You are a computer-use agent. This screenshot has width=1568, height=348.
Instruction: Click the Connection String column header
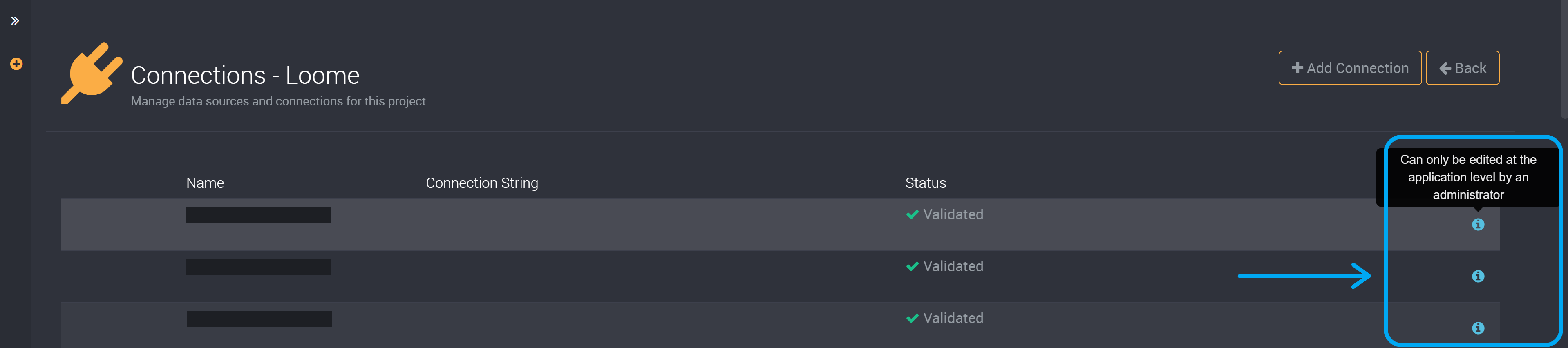[x=482, y=183]
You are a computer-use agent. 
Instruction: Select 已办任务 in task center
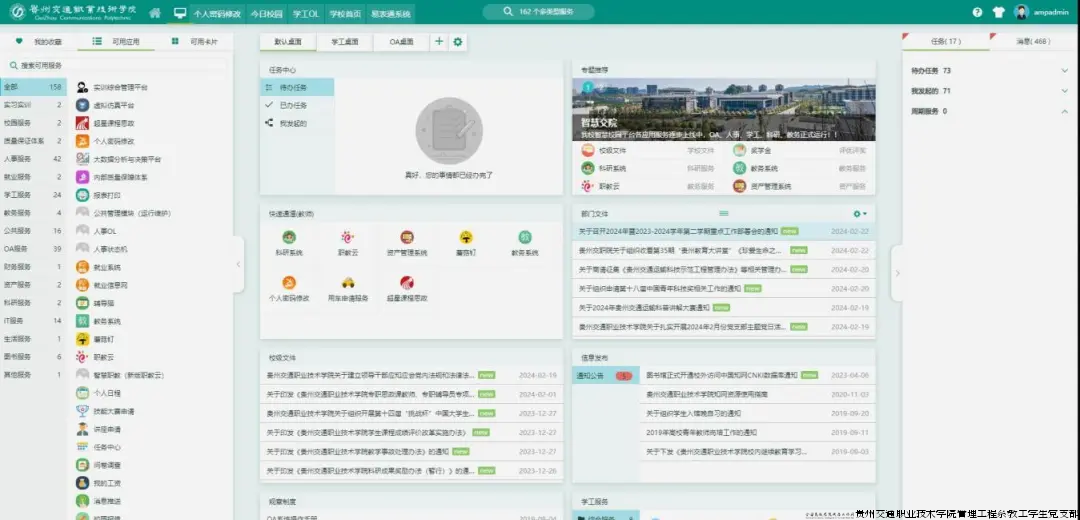[293, 105]
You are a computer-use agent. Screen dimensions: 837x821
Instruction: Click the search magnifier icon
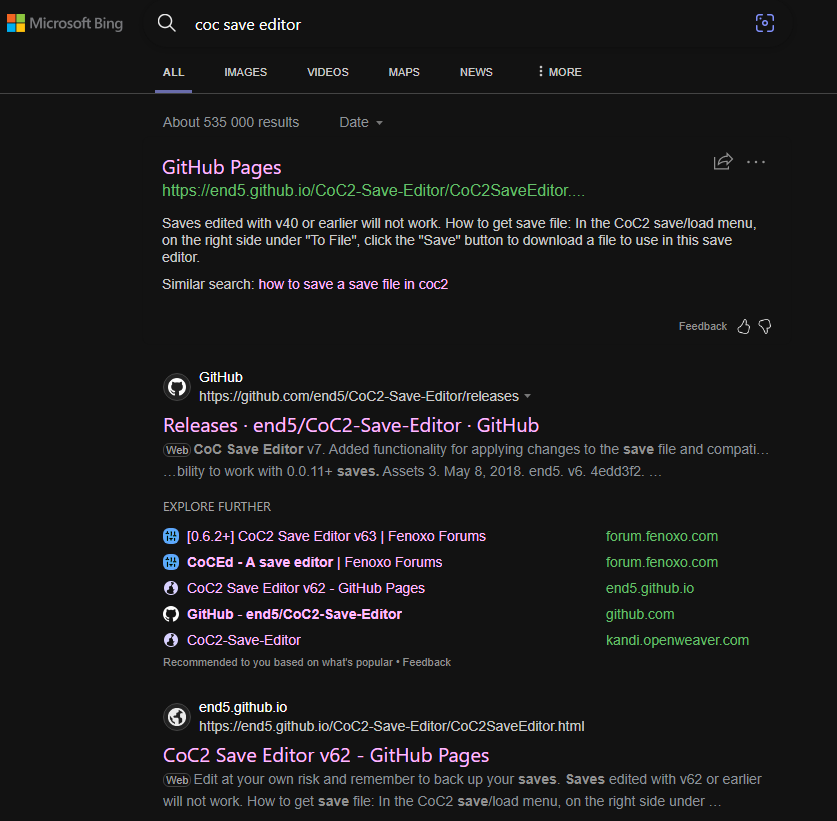coord(167,23)
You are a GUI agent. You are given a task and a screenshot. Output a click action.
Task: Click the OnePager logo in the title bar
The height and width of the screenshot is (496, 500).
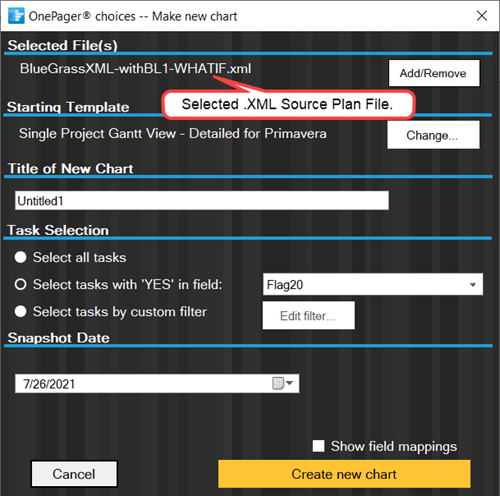[16, 16]
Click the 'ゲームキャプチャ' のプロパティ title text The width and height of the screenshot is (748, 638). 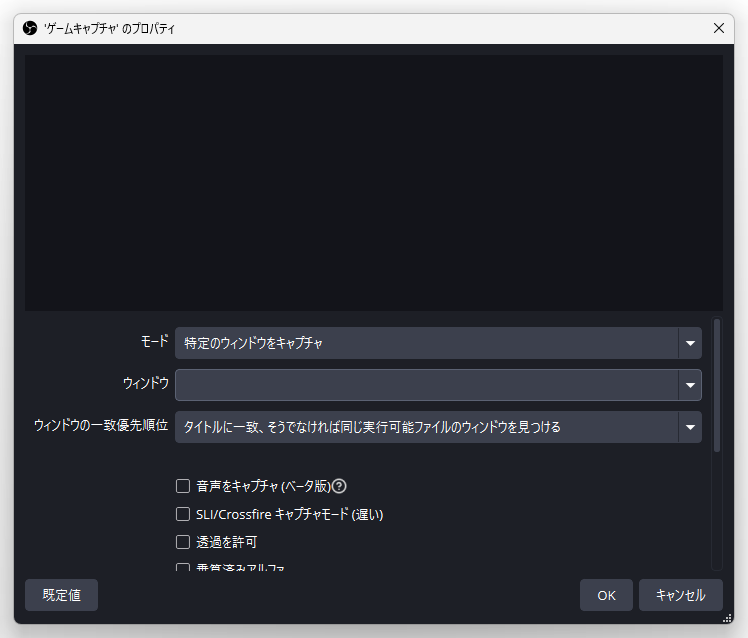[109, 29]
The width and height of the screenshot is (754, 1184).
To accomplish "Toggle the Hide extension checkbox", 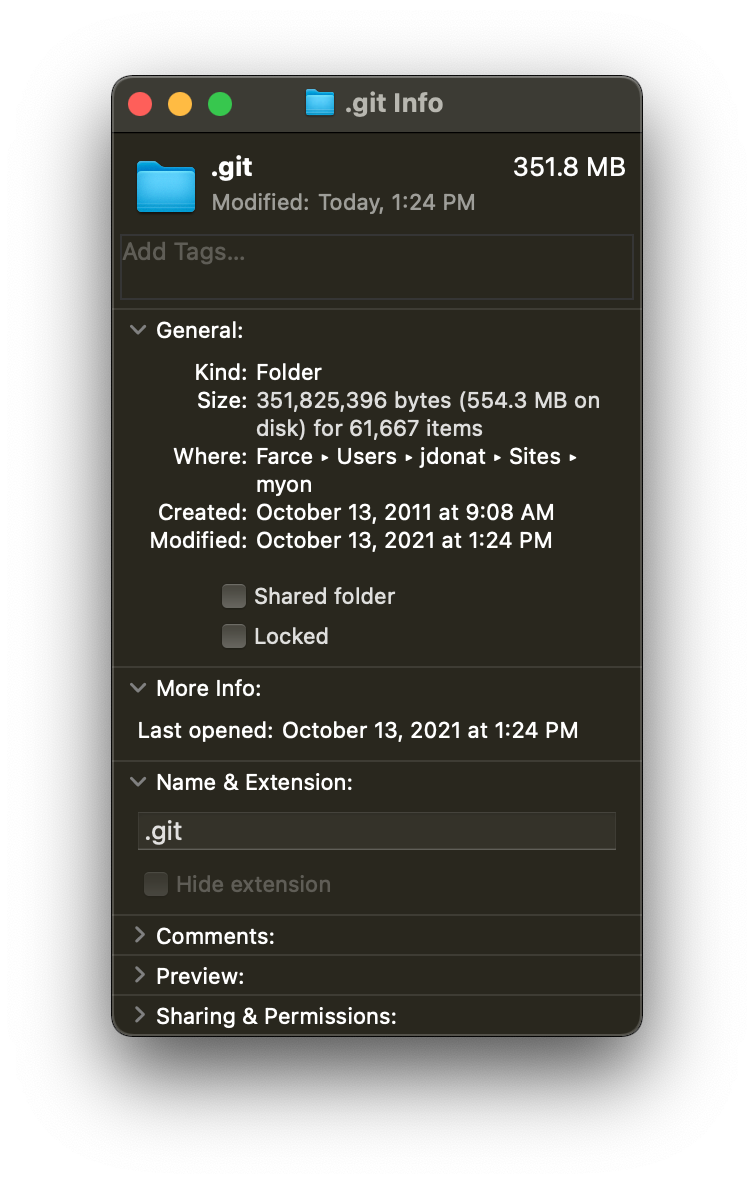I will pos(156,884).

# # # # #

**Aim of the exercise:** Within the records, how many lines carry the word "computer"? Reply with the figure alone.

**Task response:** 3